See my Ruby 6502 and 65816 SBC projects here: https://projects.drogon.net/ruby/
User avatar
BitWise
In Memoriam
Posts: 996
Joined: 02 Mar 2004
Location: Berkshire, UK
Contact:

Re: Compiler writing

Post by BitWise »

Aho’s Dragon book is an often referenced guide to compiler writing
https://docs.google.com/open?id=0B1Mogs ... WR5NWVTSVE
Andrew Jacobs
6502 & PIC Stuff - http://www.obelisk.me.uk/
Cross-Platform 6502/65C02/65816 Macro Assembler - http://www.obelisk.me.uk/dev65/
Open Source Projects - https://github.com/andrew-jacobs
BillG
Posts: 710
Joined: 12 Mar 2020
Location: North Tejas

Re: Compiler writing

Post by BillG »

If you want something which leans toward practice rather than theory, I liked this book back in the day:

https://holub.com/compiler/
unclouded
Posts: 81
Joined: 24 Feb 2015

Re: Compiler writing

Post by unclouded »

This one is billed "A Compiler Writing Journey" and covers the step by step implementation of a C compiler with buildable examples at the end of each chapter:

https://github.com/DoctorWkt/acwj
User avatar
BigEd
Posts: 11464
Joined: 11 Dec 2008
Location: England
Contact:

Re: Compiler writing

Post by BigEd »

Not a book, but this is a classic:
Let's Build a Compiler, by Jack Crenshaw

via this discussion which has many other pointers, and which headlines this series by Nora Sandler:
Writing a C Compiler:
Quote:
I’ve been working on my own C compiler, nqcc for the past several weeks, using Abdulaziz Ghuloum’s An Incremental Approach to Compiler Construction as a roadmap. I really like Ghuloum’s approach: you start by compiling a tiny, trivial subset of your source language all the way down to assembly. Then you add new language features, one step at a time.
Dan Moos
Posts: 277
Joined: 11 Mar 2017
Location: Lynden, WA

Re: Compiler writing

Post by Dan Moos »

Thanks all. Lots to look at here!
resman
Posts: 154
Joined: 12 Dec 2015
Location: Lake Tahoe
Contact:

Re: Compiler writing

Post by resman »

I saw that one of my profs, Hank Dietz, from college has posted the notes to his compiler class. A pretty quick intro into compilers: http://aggregate.org/EE380/notes.pdf

It's interesting to note that Terrence Parr worked with Prof. Dietz about the time Terrence started ANTLR.
johnwbyrd
Posts: 89
Joined: 01 May 2017

Re: Compiler writing

Post by johnwbyrd »

The Dragon book, mentioned above, seems to be well respected by older programmers, but it may be a little long in the tooth. I suggest "Engineering: A Compiler" by Cooper and Torczon.
Dan Moos
Posts: 277
Joined: 11 Mar 2017
Location: Lynden, WA

Re: Compiler writing

Post by Dan Moos »

For now I've got an old copy of the Dragon Book on the way. Everything in my research seems to imply that, although it is very dated in the languages it refers to, the concepts are described in a manner that makes it still very useful.

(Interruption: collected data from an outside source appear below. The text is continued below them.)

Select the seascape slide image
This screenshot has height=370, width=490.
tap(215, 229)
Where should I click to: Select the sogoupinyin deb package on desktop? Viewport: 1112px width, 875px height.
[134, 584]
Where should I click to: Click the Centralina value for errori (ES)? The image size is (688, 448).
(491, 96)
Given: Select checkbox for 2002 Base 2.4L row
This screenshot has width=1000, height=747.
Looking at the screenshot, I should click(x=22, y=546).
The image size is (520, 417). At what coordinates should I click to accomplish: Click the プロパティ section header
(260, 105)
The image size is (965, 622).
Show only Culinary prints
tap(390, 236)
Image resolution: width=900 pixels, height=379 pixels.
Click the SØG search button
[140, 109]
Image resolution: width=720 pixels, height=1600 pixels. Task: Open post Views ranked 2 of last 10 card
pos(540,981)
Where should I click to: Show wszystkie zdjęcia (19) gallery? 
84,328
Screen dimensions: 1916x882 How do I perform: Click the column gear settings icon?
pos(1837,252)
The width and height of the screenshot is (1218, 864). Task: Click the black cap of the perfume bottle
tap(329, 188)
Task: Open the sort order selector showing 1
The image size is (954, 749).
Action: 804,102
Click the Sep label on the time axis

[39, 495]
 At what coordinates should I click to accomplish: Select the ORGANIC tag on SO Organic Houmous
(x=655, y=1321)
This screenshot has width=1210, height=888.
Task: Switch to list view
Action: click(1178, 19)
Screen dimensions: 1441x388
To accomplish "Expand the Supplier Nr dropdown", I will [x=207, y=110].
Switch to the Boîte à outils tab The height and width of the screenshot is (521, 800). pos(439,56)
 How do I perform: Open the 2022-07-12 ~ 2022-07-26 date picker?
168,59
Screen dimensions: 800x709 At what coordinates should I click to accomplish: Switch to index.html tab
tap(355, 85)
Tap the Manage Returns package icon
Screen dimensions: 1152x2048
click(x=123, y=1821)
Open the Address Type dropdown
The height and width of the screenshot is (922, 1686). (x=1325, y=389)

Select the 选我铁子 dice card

My hope is to create "enough" of a C compiler such that I can create games on my homebrew.

I have no need for standards compliance (I would do my best to be so though)
I have no need for total completeness (I imagine it would slowly gain features as I needed them)
I have no illusions about having even a fraction of the standard library.

Basically, I just want to have most of the flow control statements, the types and operators that I need, and the ability to have local variables. And the ability to inline assembly when the limits of my feeble compiler are hit.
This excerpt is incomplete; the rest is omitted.